Import Datastore backup into BigQuery & Clean up old Datastore backup information.
- Setup Google Cloud Storage - Object Change Notification.
- Setup Datastore Scheduled Backups.
- Receive webhook and import data to BigQuery when create backup by cron.
- appengine(backup cron) -> GCS object (send notification by webhook) -> appengine(import into bq)
- Clean up backups on GCS files (by lifecycle) and meta data (on Datastore) by cron.
see example.
- Create Dataset at BigQuery
- https://bigquery.cloud.google.com/dataset/
- I'm using name
datastore_imports
usually.
- Create service account
- https://console.cloud.google.com/iam-admin/serviceaccounts/project
- I'm using name
gcs-objectchangenotification
usually. - Add
Storage Admin
role. - Download new key by JSON format.
- Add Domain verification
- If you want. This operation is required when GCS OCN send to custom domain.
- https://console.cloud.google.com/apis/credentials/domainverification
We will use above environment variables. You can change it with your favorite settings.
$ SERVICE_ACCOUNT_NAME=gcs-objectchangenotification
$ APP_ID=foobar
$ BACKUP_BUCKET=foobar-datastore-backups
$ API_ENDPOINT=https://foobar.appspot.com/api/gcs/object-change-notification
$ echo ${SERVICE_ACCOUNT_NAME} ${APP_ID} ${BACKUP_BUCKET} ${API_ENDPOINT}
We will exec some commands in local machine. set up gcloud command account that uses service account.

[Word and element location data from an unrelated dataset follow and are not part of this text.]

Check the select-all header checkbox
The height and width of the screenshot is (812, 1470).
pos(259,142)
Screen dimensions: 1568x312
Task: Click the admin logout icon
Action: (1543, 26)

$ gcloud auth activate-service-account ${SERVICE_ACCOUNT_NAME}@${APP_ID}.iam.gserviceaccount.com --key-file <downloaded secret key file path>
$ gcloud auth list
https://cloud.google.com/storage/docs/object-change-notification
You MUST save the execution log.
$ gsutil acl ch -u ${APP_ID}@appspot.gserviceaccount.com:O gs://${BACKUP_BUCKET}
$ gsutil notification watchbucket ${API_ENDPOINT} gs://${BACKUP_BUCKET}
Watching bucket gs://foobar-datastore-backups/ with application URL https://foobar.appspot.com/api/gcs/object-change-notification ...
Successfully created watch notification channel.
Watch channel identifier: XXXXX
Canonicalized resource identifier: YYYYYY
Client state token: None
If you want to stop receiving, You can stop the channel.
$ gsutil notification stopchannel XXXXX YYYYYY
This parameters can't obtaine again using any command. (isn't it?)
https://cloud.google.com/storage/docs/managing-lifecycles
Set up expire duration same as DatastoreManagementService#ExpireDuration
(go code).
$ cat additional-settings.json
{
"lifecycle": {
"rule": [
{
"action": {
"type": "Delete"
},
"condition": {
"age": 30
}
}
]
}
}
$ gsutil lifecycle get gs://${BACKUP_BUCKET} > bucket-lifecycle.json
# merge JSON manually
$ gsutil lifecycle set bucket-lifecycle.json gs://${BACKUP_BUCKET}